Reply To: Firefly disappears when multiple iTunes/macs are used

#11121
cydbjr
Participant

Thanks for the quick follow-up.

@rpedde wrote:

That’s one of two things:

1. a firewall issue. I think you’ll also find that if you stop the server, then start it, it instantly appears in all the iTunes on the network.

Then if you let it sit for a half hour or so, or wait 15 minutes and start a new iTunes, then it dissappears.

That’s a symptom of having a firewall on the server box that allows outbound traffic, but is blocking inbound traffic from 224.0.0.251 on port 5353 udp.
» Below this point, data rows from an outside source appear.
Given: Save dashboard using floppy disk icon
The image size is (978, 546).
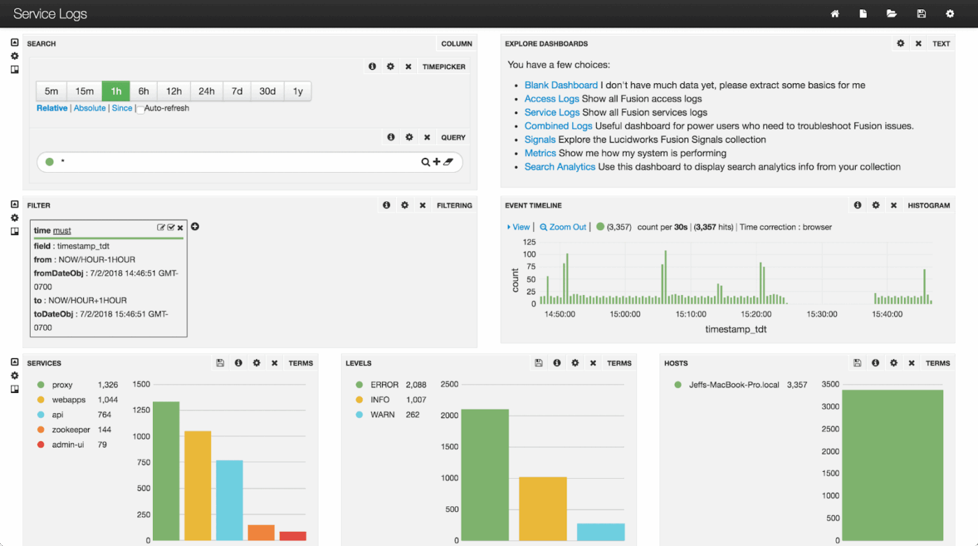Looking at the screenshot, I should click(921, 14).
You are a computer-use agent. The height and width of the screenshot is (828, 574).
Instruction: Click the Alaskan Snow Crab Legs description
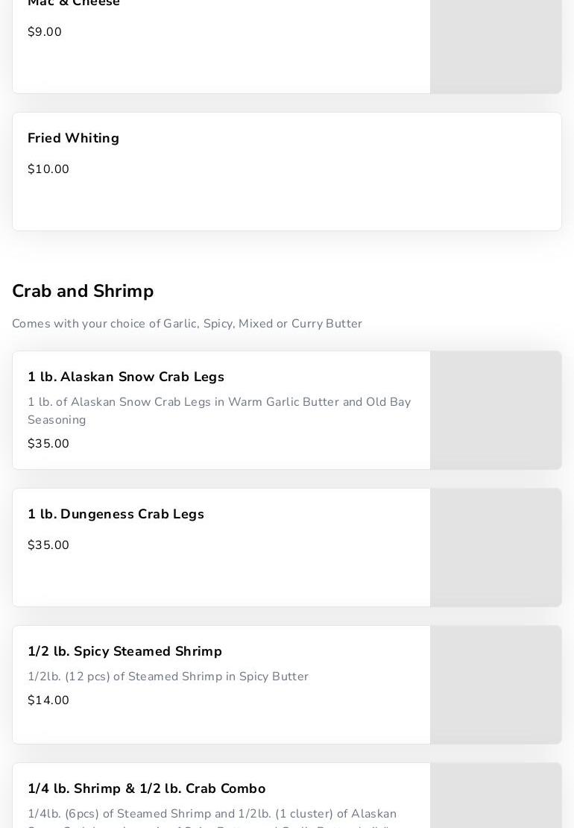(x=219, y=411)
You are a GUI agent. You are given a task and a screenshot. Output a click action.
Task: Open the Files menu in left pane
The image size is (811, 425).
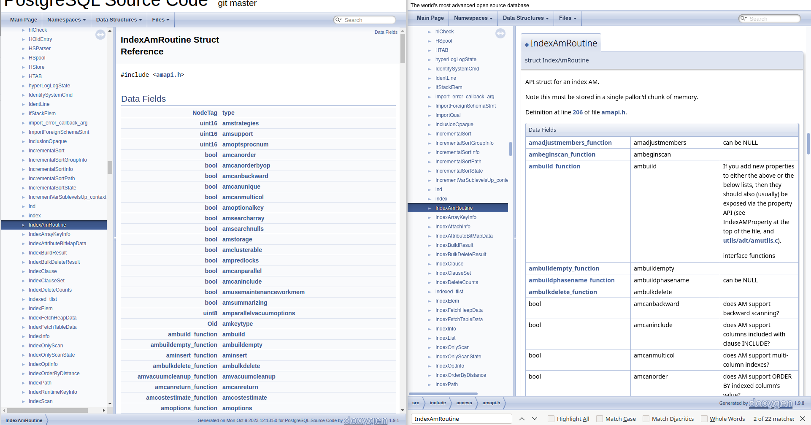pyautogui.click(x=160, y=20)

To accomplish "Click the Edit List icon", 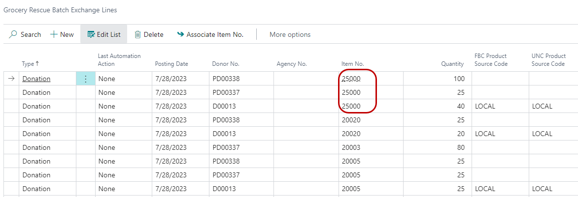I will point(91,34).
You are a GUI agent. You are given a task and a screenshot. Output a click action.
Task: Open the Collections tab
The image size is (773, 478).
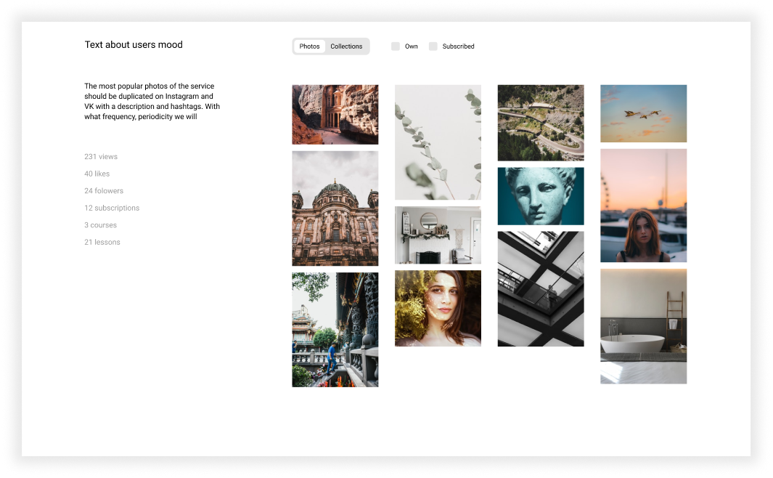tap(346, 46)
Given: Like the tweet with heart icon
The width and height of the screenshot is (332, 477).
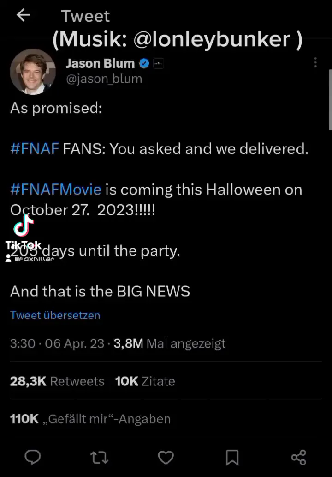Looking at the screenshot, I should click(x=166, y=457).
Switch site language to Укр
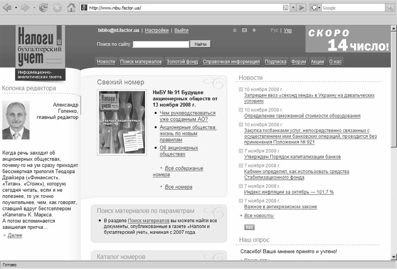The height and width of the screenshot is (269, 397). pyautogui.click(x=288, y=30)
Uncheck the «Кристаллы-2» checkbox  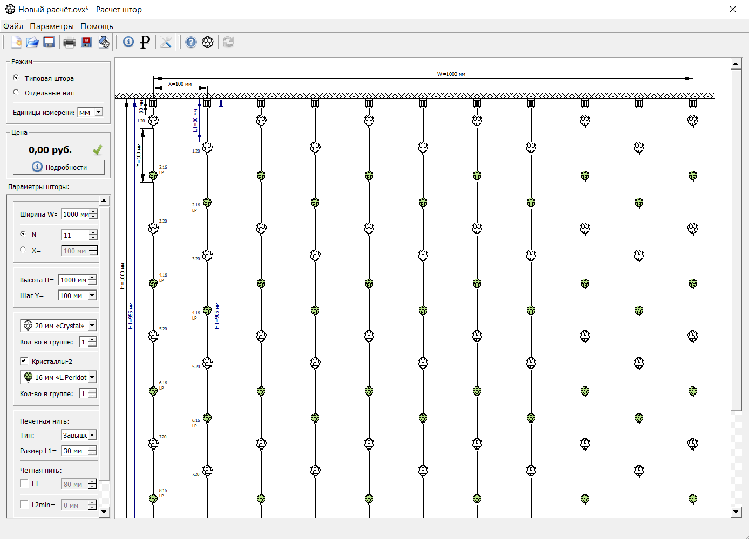point(24,361)
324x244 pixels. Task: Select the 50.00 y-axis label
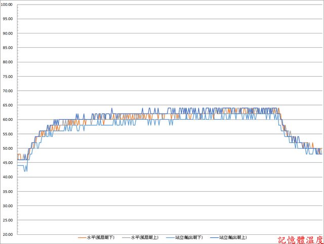(x=8, y=149)
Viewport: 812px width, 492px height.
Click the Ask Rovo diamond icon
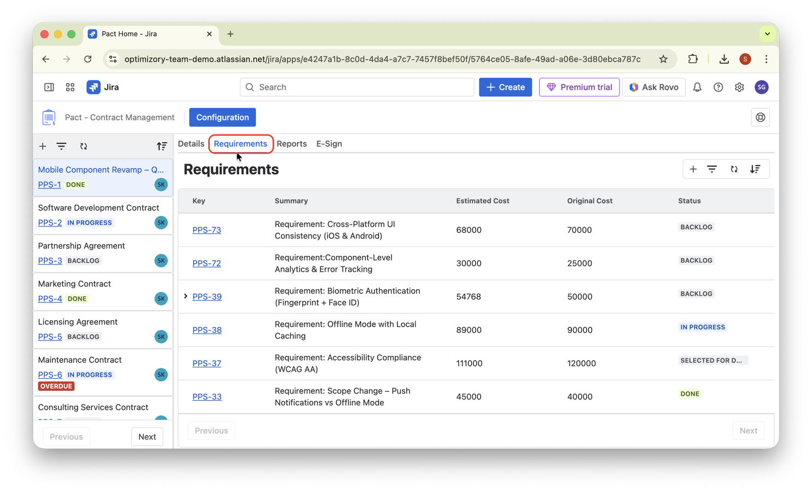click(634, 87)
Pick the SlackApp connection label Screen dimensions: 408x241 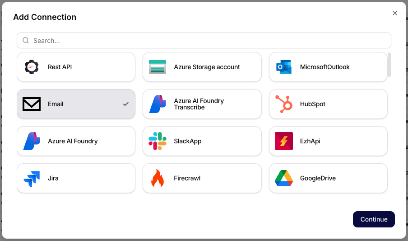(188, 141)
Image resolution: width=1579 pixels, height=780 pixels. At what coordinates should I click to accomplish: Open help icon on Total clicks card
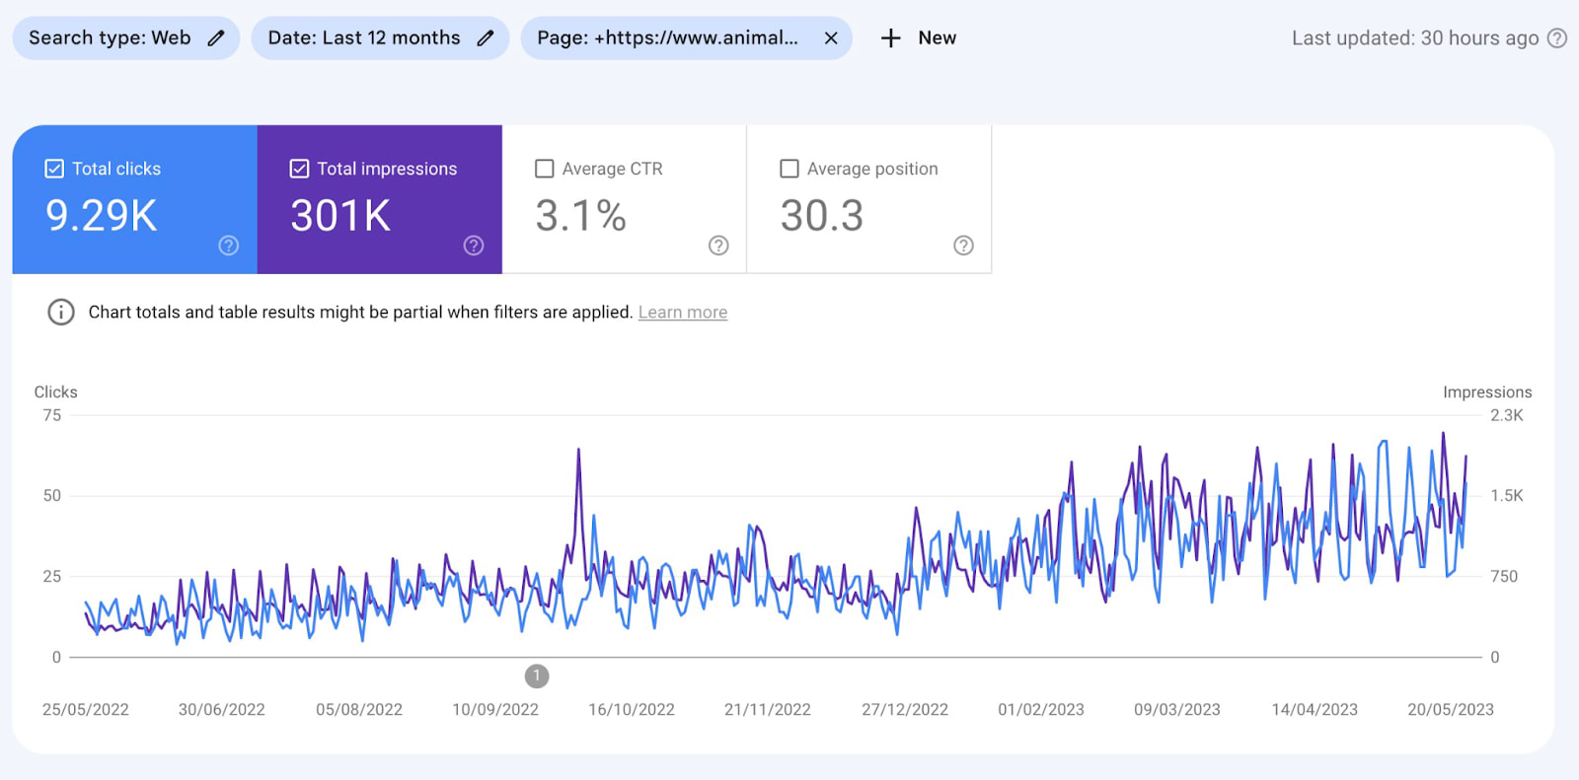click(228, 246)
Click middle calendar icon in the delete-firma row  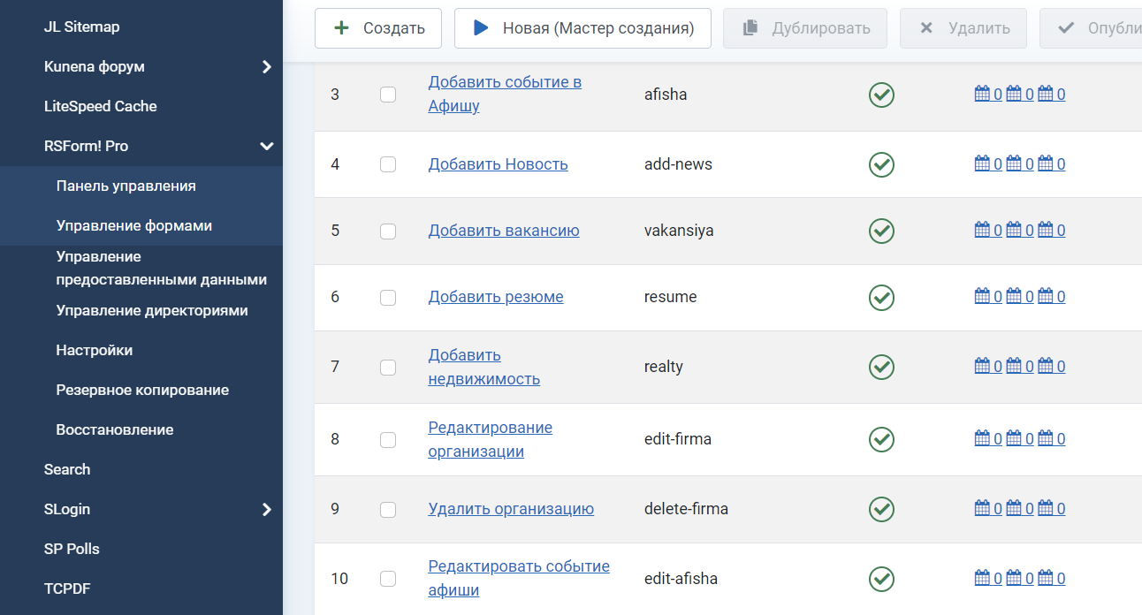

I’ve see only half of that pattern showing up. I’ve used a single iTune instance yesterday for the whole day, never lost contact with the mt-daapd (actions: played music for ~3 hours, then let iTunes sit idle for another 3 hours, then play music for ~5 hours, then let iTunes sit idle for the rest of the day, then play music the following morning for ~2 hours).
On the other side, I do see the mt-daapd on all iTunes instances if they are already running and I then start mt-daapd. And the server disappears after a short while, maybe 10 or 15 min (but only when multiple instances are running).
There is no firewall on the server running mt-daapd (iptables -t {filter,nat, mangle, raw} -L shows ACCEPT policy for all chains).

@rpedde wrote:

2. Another cause could be something else binding to port 5353. avahi-daemon, or mDNSResponder are likely culprits, but you mentioned stopping mDNSResponder. Check for avahi-daemon.

— Ron

If you watch the log files, I think you’ll see that it never receives any queries

avahi-daemon isn’t running. I see only one process which I don’t know the behavior of: dbus-daemon.
What does a ‘query’ looks like in the log file? When running in -d 9, I see “Status inquiry” and “Processing rendezvous message” lines showing up every ~5 sec.

Do you have any kind of test client I could run on a mac to show rendezvous messages floating on the network. The fact that problems arise only when multiple instances are activated make me feel that it isn’t a firewall issue, but some kind of collision/confusion in the rendezvous protocol.